(Text excerpt begins)

We store the last accessed timestamp in BlockCache when items are evicted from DRAM. Since these timestamps go stale after promotion and subsequent DRAM accesses, we use the AccessTimeMap to track the fresher timestamp for NvmClean items. On a cache hit, we compute TTA from the stored timestamp before updating it to the current time, and expose it through the read handle and stats. The figure below illustrates how the last access timestamp is tracked across DRAM and BlockCache without causing additional writes to NVM.

Lifecycle of Last Access Timestamp Across DRAM and BlockCache

Lifecycle of last access timestamp across DRAM and BlockCache

AccessTimeMap (ATM)

(Text excerpt ends)

▶ What this exercise asks:
(1) Extract the passage of the excerpt on last access timestamps from "We store the" up to and including "writes to NVM.".
(2) According to the excerpt on last access timestamps, why is the AccessTimeMap used for NvmClean items? Answer in one to three sentences.
(3) Proceed with the excerpt on last access timestamps from the point where it stops.

(Data supplied begins)

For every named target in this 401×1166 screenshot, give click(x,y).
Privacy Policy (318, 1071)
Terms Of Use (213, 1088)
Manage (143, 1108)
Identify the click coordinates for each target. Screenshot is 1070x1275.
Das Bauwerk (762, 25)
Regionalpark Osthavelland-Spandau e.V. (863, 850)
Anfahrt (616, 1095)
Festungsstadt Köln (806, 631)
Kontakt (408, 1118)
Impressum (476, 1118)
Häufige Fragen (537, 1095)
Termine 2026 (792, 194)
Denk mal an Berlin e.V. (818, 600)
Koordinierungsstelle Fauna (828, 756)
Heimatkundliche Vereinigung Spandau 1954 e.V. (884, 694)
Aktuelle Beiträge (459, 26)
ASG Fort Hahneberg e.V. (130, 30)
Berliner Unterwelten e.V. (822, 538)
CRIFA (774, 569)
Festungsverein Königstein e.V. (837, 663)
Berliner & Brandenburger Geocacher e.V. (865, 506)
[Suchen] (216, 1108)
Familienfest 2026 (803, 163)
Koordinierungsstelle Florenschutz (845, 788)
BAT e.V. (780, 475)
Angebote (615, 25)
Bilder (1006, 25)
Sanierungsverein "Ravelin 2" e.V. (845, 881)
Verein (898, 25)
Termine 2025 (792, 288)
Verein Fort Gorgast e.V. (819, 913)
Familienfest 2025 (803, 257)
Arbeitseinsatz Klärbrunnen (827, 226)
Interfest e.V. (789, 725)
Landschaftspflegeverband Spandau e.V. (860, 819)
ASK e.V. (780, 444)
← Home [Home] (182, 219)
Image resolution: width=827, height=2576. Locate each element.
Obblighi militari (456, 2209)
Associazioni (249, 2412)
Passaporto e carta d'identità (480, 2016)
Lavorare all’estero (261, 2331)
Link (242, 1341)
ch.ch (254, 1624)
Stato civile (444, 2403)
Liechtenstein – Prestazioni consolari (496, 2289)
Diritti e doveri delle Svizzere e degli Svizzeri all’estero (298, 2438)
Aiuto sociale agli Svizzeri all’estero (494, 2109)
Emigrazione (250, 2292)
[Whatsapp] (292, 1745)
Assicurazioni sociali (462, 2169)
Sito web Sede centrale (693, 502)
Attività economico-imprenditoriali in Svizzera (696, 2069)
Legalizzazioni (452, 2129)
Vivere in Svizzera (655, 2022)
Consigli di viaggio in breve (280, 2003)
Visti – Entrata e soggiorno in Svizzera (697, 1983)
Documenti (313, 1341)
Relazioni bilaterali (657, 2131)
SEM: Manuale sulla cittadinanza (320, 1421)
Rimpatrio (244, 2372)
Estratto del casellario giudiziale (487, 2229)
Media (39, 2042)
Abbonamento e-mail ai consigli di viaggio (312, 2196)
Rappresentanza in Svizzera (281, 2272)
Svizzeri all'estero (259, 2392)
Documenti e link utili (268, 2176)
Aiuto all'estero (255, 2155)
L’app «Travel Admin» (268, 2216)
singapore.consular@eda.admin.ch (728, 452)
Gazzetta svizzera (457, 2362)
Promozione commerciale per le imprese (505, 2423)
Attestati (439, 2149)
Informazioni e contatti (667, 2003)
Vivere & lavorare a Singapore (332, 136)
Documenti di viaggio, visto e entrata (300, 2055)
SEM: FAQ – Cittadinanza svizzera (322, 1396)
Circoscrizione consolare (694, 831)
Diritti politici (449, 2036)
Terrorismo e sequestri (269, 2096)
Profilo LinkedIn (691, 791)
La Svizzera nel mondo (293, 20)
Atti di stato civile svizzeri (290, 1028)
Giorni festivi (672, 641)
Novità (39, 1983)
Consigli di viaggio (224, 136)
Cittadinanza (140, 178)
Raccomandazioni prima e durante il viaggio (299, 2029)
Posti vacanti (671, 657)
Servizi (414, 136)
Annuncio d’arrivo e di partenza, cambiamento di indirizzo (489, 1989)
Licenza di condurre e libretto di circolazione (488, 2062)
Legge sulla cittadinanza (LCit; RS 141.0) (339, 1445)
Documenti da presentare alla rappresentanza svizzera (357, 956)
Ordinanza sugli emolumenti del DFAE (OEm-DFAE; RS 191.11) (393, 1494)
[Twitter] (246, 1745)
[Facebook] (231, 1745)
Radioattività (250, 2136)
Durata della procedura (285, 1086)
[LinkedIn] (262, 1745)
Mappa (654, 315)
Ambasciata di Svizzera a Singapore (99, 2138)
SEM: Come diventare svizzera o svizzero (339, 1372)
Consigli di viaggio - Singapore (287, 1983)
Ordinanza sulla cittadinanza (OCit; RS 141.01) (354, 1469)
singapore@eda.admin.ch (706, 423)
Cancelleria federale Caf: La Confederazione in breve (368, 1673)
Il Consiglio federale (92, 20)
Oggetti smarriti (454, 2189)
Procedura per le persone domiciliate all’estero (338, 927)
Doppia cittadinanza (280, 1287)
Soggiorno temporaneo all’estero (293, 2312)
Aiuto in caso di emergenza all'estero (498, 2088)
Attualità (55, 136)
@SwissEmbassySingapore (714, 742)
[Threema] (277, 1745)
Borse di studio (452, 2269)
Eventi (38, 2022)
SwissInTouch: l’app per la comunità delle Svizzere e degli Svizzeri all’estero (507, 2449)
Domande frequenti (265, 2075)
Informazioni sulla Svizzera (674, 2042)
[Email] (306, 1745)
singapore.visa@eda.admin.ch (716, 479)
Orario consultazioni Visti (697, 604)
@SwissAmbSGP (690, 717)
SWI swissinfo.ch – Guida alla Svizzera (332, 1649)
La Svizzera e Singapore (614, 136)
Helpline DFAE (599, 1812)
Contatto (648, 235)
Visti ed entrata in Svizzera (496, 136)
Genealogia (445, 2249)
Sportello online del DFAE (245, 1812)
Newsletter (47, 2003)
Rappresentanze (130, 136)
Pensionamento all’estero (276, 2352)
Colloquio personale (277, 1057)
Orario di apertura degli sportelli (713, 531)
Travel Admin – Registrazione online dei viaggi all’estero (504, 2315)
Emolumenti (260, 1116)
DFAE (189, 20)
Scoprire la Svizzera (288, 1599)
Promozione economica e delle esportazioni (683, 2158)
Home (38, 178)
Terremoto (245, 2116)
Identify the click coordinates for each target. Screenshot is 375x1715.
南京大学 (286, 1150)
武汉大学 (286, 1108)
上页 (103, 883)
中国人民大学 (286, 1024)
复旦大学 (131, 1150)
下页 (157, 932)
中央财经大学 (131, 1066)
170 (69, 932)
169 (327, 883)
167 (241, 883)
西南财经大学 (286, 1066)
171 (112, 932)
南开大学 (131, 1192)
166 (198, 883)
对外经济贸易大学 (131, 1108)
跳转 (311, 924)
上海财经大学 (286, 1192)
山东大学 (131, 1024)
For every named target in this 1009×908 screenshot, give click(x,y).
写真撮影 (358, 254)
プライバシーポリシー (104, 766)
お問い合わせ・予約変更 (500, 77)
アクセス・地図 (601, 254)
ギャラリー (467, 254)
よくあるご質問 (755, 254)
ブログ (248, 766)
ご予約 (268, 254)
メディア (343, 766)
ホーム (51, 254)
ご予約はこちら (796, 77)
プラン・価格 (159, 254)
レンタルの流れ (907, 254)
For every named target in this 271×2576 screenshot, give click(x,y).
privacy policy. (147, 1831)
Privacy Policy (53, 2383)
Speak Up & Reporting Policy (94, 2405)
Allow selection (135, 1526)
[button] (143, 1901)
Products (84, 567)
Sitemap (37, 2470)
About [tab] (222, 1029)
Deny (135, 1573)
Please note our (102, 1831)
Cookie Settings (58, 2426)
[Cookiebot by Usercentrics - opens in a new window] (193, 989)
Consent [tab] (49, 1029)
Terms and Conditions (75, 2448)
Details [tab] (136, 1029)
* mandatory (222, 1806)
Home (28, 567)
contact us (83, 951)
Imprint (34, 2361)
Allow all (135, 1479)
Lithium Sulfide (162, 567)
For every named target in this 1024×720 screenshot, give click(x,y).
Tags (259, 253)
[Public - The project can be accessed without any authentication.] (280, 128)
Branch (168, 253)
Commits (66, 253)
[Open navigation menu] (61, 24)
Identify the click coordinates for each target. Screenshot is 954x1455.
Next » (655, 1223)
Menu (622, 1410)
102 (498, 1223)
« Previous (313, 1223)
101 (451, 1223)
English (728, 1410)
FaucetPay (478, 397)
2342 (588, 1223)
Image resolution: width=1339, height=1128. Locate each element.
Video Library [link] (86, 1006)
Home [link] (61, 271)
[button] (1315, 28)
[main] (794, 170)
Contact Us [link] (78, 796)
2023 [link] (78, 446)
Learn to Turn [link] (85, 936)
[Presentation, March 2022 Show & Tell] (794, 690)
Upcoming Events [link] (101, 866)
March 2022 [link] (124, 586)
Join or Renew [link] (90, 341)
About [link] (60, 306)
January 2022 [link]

(Data supplied ends)

▶ Answers by task:
(1)
We store the last accessed timestamp in BlockCache when items are evicted from DRAM. Since these timestamps go stale after promotion and subsequent DRAM accesses, we use the AccessTimeMap to track the fresher timestamp for NvmClean items. On a cache hit, we compute TTA from the stored timestamp before updating it to the current time, and expose it through the read handle and stats. The figure below illustrates how the last access timestamp is tracked across DRAM and BlockCache without causing additional writes to NVM.

(2) The timestamp stored in BlockCache when an item is evicted from DRAM goes stale after the item is promoted and accessed again in DRAM. The AccessTimeMap keeps the fresher timestamp for NvmClean items.

(3)
ATM is a sharded concurrent hash map that tracks the last accessed timestamp for keys whose value in BlockCache has become stale. When an NvmClean item (an item in DRAM that has an unchanged copy in BlockCache) is evicted from DRAM, we store its last accessed timestamp in the ATM rather than rewriting the item to flash. On lookup, we check the ATM first for a fresher timestamp before falling back to the one stored in BlockCache.

ATM is currently supported for BlockCache only. BigHash stores small items, so adding a timestamp per entry would be a proportionally larger overhead than in BlockCache, reducing the number of items that fit in cache and dropping hit rate. Additionally, BigHash can hold billions of items, so even tracking only NvmClean entries in the ATM could cause the map to grow impractically large.

Configuration

ATM is not enabled by default. To enable it:

navy::NavyConfig navyConfig;
// ... other navy configuration ...

// Enable the AccessTimeMap
navyConfig.setEnableAccessTimeMap(true);

// Optional: cap the map size (0 = unbounded)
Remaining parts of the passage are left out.